My parents had just moved to Boxford, Mass (outside of Boston) and I hadn't seen the new place. Also, I hadn't been "home" since, oh, spring break of last semester. It was time to go.
And since I was going to Boston, I thought, hell, let's throw in some college trips too. I emailed Boston University and Tufts University and set up meetings. Of course, to do this, I needed a nice outfit and as anyone living here knows, this can't be found in Flagstaff. The solution: the day before my flight I went to Phoenix and found a mall. A REAL mall, not the Flagstaff's excuse for a mall.
I arrived in Boston Thursday night, glad to escape the blistering Phoenix heat and daily grind of the canyon life. Here there were people, Americans(!), not shoving past you blinded by maps. Regular, everyday people sitting around in Boston Commons talking about nothing. Oh, the life I've been missing. We met up with my uncle's family (in visiting as well), and I had the first Italian food I've had in months. In a restaurant!
Friday morning I decided to go for a run before we had to meet (Tufts at 10, Boston U at 3:30), but managed to get myself locked out of the house, but locked into the yard with my dog. Thanks for not explaining how the driveway gate works, family. Subsequently, I had to wait until my dad let the other dogs out to get in the house and do a speed dress/makeup/shower session. I'd been stuck out in the yard from 6:30 to 8:00 and decided to just jump in the pool and wait.
Tufts, I was pleased to discover, was right in the middle of both Chinatown and the Theater District. Downside? No parking. The school of public health is small and classes are shared spaced in the medical building. Technically, their program is in the medical school. The woman I met with was enthusiastic and explained to my skeptical father what public health degrees were. I could almost see the cogs in his brain doing the math on my future education. Public health? Who goes in to public health?
People like me, of course. The journalist/psych hybrid who loves health and marketing and wants to help people. Not in the "holier-than-thou-I-went-to-med-school-to-save-lives" kind of way, but the "i'm-frustrated-no-one-understands-what-they're-doing-to-society-with-bad-lifestyles" way. Take a look around! We are now in the first generation of people who will not outlive their parents! Health in the US is declining and no one seems to care.
I really think you need some kind of weird personality quirk to want to do something like this. To study biostatistics and package it in a way to change behaviors. Even just typing that makes me excited for grad school. Personality quirk right there. Also, my brain functions more like a rolodex than a social human's. My hobby? Sitting around and searching for information online. Over the past five or six years, I've taken a real interest in public health, I just didn't know what it was called. When I found out that people did this, as a career, it changed my whole outlook on my personal life choices.
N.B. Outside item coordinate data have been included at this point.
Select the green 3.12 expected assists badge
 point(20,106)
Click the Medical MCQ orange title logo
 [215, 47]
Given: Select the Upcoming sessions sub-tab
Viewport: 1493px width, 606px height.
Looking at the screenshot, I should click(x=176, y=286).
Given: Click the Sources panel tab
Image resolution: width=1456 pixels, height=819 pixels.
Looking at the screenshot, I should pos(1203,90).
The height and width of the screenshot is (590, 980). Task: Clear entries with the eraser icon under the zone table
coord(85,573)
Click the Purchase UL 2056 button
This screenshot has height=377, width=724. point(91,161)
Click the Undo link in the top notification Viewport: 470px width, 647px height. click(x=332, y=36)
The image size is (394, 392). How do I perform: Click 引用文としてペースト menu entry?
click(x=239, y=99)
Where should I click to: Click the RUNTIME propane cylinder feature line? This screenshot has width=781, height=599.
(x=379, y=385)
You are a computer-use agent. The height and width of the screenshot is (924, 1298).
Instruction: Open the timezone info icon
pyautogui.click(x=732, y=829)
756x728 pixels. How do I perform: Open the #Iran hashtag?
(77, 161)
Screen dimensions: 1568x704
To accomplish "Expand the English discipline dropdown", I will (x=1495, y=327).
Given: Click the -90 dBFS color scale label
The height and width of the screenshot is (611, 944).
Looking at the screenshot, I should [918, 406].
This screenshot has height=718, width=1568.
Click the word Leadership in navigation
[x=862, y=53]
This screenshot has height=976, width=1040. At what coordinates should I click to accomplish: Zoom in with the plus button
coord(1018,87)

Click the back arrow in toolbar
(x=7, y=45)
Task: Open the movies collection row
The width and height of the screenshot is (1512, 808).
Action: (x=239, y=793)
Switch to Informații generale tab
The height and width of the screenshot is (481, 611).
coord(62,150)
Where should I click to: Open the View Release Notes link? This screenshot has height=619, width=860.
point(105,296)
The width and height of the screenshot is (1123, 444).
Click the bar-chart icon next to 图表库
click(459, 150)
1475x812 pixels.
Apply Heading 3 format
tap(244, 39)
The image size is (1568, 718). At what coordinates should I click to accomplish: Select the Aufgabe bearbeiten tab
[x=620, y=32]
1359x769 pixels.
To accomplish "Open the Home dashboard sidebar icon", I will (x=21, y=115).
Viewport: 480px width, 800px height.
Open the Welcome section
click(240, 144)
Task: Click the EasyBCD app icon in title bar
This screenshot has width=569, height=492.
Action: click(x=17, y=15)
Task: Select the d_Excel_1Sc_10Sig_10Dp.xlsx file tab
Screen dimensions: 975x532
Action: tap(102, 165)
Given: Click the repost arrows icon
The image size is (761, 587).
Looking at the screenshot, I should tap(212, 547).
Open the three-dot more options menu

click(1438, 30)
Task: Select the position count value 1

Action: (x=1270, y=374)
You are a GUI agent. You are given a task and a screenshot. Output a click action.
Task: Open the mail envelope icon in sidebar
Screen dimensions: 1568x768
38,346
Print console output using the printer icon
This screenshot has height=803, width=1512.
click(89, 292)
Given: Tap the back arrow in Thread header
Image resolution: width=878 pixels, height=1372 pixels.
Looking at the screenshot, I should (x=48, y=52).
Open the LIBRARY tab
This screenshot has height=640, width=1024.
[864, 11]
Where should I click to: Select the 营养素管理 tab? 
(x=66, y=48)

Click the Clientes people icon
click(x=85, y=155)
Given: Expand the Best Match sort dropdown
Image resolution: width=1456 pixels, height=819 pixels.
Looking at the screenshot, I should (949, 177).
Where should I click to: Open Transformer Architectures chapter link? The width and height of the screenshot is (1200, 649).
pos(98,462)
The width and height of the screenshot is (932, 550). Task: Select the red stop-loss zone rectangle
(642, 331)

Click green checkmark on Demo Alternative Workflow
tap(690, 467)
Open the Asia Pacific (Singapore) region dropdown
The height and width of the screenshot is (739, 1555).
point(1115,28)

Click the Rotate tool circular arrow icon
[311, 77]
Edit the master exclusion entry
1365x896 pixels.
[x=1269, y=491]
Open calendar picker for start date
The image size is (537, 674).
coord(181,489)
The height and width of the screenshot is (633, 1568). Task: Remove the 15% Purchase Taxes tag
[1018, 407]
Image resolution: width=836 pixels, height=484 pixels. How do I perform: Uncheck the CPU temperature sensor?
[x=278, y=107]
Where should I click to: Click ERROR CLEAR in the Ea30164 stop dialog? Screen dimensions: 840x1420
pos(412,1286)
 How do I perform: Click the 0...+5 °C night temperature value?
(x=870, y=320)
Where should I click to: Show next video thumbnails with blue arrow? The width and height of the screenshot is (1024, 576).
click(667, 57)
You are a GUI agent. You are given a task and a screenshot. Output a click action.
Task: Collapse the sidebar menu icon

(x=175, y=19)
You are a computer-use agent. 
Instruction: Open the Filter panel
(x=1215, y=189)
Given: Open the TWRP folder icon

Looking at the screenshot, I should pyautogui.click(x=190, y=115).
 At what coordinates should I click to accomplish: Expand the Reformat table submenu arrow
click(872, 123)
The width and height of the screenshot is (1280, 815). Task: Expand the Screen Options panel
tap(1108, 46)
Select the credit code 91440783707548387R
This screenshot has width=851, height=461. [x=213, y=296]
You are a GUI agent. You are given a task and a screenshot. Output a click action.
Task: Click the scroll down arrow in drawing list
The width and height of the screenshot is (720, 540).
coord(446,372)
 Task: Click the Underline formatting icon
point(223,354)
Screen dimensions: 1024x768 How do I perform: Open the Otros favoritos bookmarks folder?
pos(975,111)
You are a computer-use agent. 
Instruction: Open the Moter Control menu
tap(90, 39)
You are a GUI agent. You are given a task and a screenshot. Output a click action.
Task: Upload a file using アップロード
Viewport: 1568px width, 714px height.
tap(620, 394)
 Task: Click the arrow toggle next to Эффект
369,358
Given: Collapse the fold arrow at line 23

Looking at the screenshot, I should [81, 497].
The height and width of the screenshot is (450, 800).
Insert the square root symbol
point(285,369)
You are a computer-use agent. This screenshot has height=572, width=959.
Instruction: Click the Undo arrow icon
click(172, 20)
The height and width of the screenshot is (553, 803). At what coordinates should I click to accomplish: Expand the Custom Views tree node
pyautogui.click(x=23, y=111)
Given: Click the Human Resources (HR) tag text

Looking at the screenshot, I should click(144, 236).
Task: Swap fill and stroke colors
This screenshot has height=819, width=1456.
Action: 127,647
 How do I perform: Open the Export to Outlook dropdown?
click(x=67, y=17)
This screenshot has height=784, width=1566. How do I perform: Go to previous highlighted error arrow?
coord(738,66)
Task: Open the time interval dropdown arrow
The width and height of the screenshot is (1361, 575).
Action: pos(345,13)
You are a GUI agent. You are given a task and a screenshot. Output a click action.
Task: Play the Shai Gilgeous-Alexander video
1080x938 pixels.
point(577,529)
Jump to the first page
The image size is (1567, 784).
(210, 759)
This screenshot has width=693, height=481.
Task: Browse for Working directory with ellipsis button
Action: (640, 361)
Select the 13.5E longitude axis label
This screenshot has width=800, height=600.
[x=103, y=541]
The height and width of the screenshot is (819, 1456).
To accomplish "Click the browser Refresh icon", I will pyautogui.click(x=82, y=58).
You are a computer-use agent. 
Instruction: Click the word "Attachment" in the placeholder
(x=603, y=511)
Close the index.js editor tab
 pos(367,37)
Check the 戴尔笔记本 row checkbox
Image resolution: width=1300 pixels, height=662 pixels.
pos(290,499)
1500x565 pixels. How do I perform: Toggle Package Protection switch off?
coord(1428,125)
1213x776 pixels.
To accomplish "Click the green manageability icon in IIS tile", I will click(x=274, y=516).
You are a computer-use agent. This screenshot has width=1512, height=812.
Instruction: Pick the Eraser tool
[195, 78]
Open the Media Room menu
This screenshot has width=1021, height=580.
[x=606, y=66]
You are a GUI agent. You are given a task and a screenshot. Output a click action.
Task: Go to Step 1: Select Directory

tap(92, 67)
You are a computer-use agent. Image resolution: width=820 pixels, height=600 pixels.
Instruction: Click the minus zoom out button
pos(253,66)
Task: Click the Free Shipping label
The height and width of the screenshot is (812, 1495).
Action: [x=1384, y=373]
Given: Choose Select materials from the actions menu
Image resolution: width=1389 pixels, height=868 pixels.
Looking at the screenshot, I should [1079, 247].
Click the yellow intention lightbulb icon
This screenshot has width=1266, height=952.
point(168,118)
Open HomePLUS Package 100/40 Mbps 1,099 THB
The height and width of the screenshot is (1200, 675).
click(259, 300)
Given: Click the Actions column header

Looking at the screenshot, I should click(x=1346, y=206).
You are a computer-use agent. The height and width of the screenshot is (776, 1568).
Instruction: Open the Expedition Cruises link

So as I was sitting there in Tufts, hearing the woman talking about the programs, I heard all the things I've already been doing and actively seeking out (in pieces) throughout college. If I could have added nutrition as a third major, I would have.
I was impressed by the atmosphere at Tufts. It was very informal, very personal. I could tell the people who went there got one-on-one attention, and were comfortable there. The program only had about 50 people in it, 48 of whom are women.
Boston University was the complete opposite. It had a separate campus and the school of public health is in this old, ivy-covered castle-looking historic building, completely out of place in the modern medical compound surrounding it. There were facilities, student activities, and far more people in the program. While Tufts was intimate, Boston U was everything else but that.
Both schools were amazing, and are highly rated for public health. The choice is between Tufts (good education, great location, personal attention) and Boston U (good education, more social life, out-of-the-way campus). Luckily, I don't have to choose right away. And I may not get in, so there's always that.
I take the GREs in September and have given myself a long time to consider my options. I want to go to grad school, but I don't need to rush into 60 grand of debt!